Stated exercise 1: Set down the part of the holiday blog post from "Back at the" up to and including "from the evening.", copied word for word.

Text passage:
..............................

Saturday, December 17, 2005

Fire, fire!

As we get closer and closer to Christmas and the nights get longer and longer, I was very excited to participate in two very unique holiday celebrations this week.

On Tuesday Carl invited me to the Santa Lucia celebration at the Swedish Embassy. Guests chatted over glasses of glogg and ginger snaps (courtesy of IKEA) while they waited for “the main event!” Neither Jennie nor Carl would tell me exactly what "the main event" was, so I was very curious! Santa Lucia Day is a traditional Scandinavian holiday that celebrates light and one of the longest days of the year. Carl explained that most schools, businesses, apartment buildings and towns in Sweden have Lucia celebrations. It is, of course, a big honor to be Lucia.

Back at the embassy, the building went dark as flickering candlelight and singing began filtering down the glass staircase. The first girl to descend from the third floor was Lucia. She wore a white dress with red ribbon around her waist and five lighted candles on her head. The other girls in the choir also wore white, carried candles and wore wreaths on their heads. The boys (Star boys) wore white robes and cone hats (think dunce cap, or the KKK as Carl brought up.) They sang a collection of traditional Lucia songs. Though I didn’t understand the words, I could imagine the enchanting lyrics inviting people out of the darkness of winter and into the light. At the end of the performance, the kids quietly walked outside as the wind extinguished their candles. Very impressive!

The first photo I "borrowed" from another website. The second one is from the evening.

The other fun event in my social calendar this week was Christina and Niels’ Christmas party, complete with Feuerzangenbowle. I’m not sure how to translate this word other than “fire punch.” Basically you warm red wine, oranges and maybe some spices, then rest a sugar cone on a thin metal rack over the wine, douse the sugar with rum and set it on fire. The blue flame didn’t show up on the photo below, but as you can see from Christina and Niels’ expression, they were thrilled the alcohol was burning and no one lost their eyebrows!

..............................

Stated exercise 2: Rewrite all the rows below, requests included. Multiply each coordinate in the answers by 1.15 and round it to a whole number, rounding halves up. Keep every other number unchanged, and leave the pictures out.

..............................

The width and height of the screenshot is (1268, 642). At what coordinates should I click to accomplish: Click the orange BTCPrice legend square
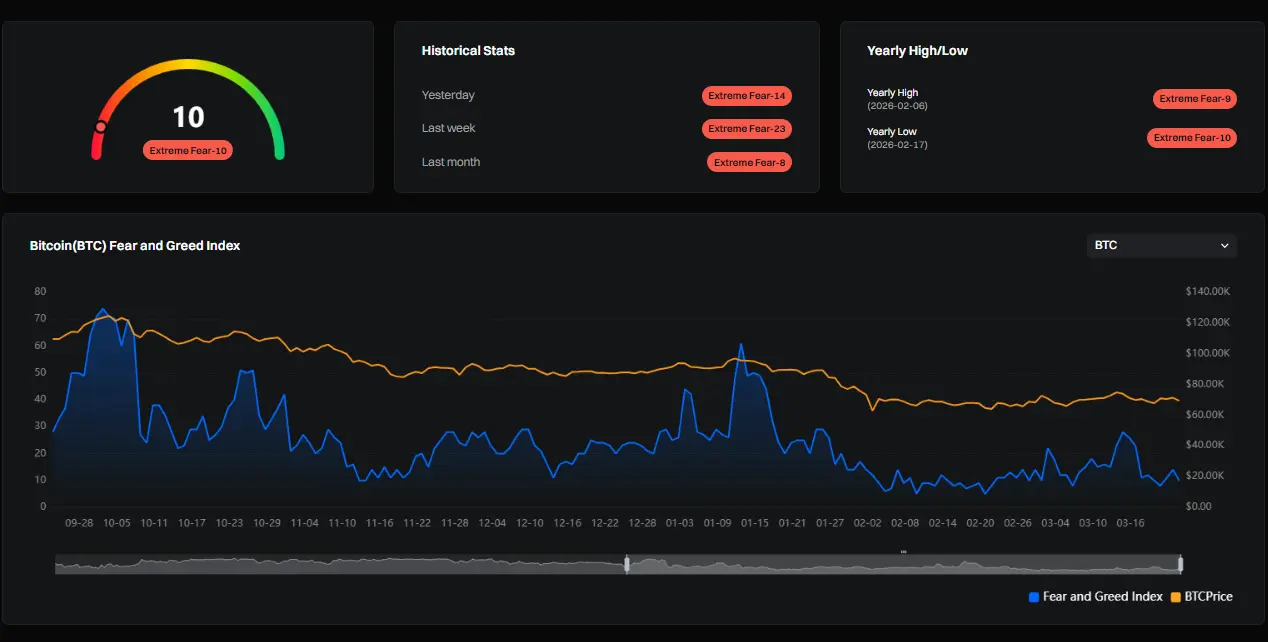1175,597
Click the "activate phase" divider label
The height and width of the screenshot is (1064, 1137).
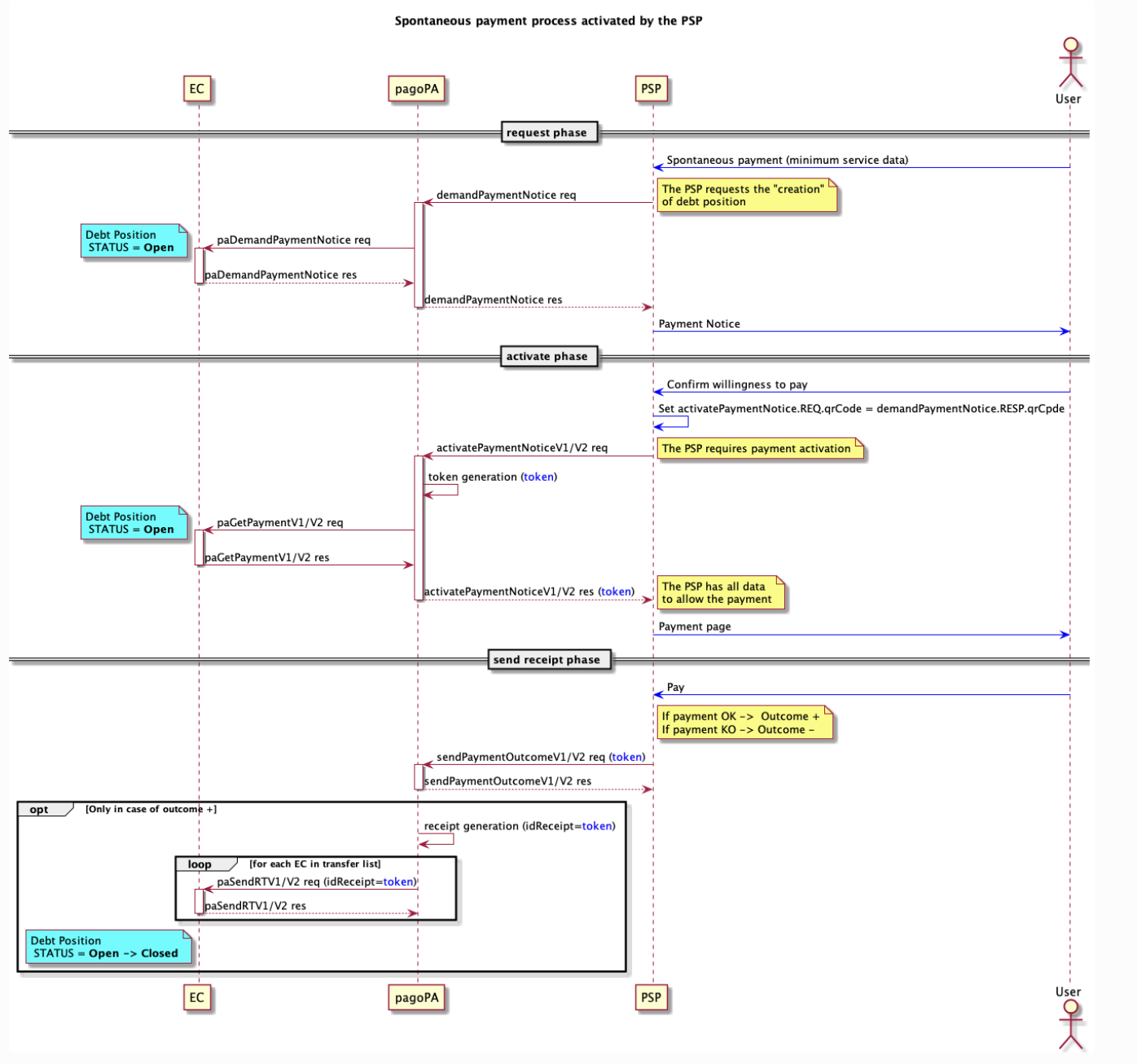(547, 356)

..............................

Exercise solution 1:
Back at the embassy, the building went dark as flickering candlelight and singing began filtering down the glass staircase. The first girl to descend from the third floor was Lucia. She wore a white dress with red ribbon around her waist and five lighted candles on her head. The other girls in the choir also wore white, carried candles and wore wreaths on their heads. The boys (Star boys) wore white robes and cone hats (think dunce cap, or the KKK as Carl brought up.) They sang a collection of traditional Lucia songs. Though I didn’t understand the words, I could imagine the enchanting lyrics inviting people out of the darkness of winter and into the light. At the end of the performance, the kids quietly walked outside as the wind extinguished their candles. Very impressive!

The first photo I "borrowed" from another website. The second one is from the evening.

Exercise solution 2:
The width and height of the screenshot is (1268, 642). At what coordinates should I click to accomplish: Click the orange BTCPrice legend square
1351,687
Click the "activate phase" divider label
The height and width of the screenshot is (1064, 1137).
(629, 409)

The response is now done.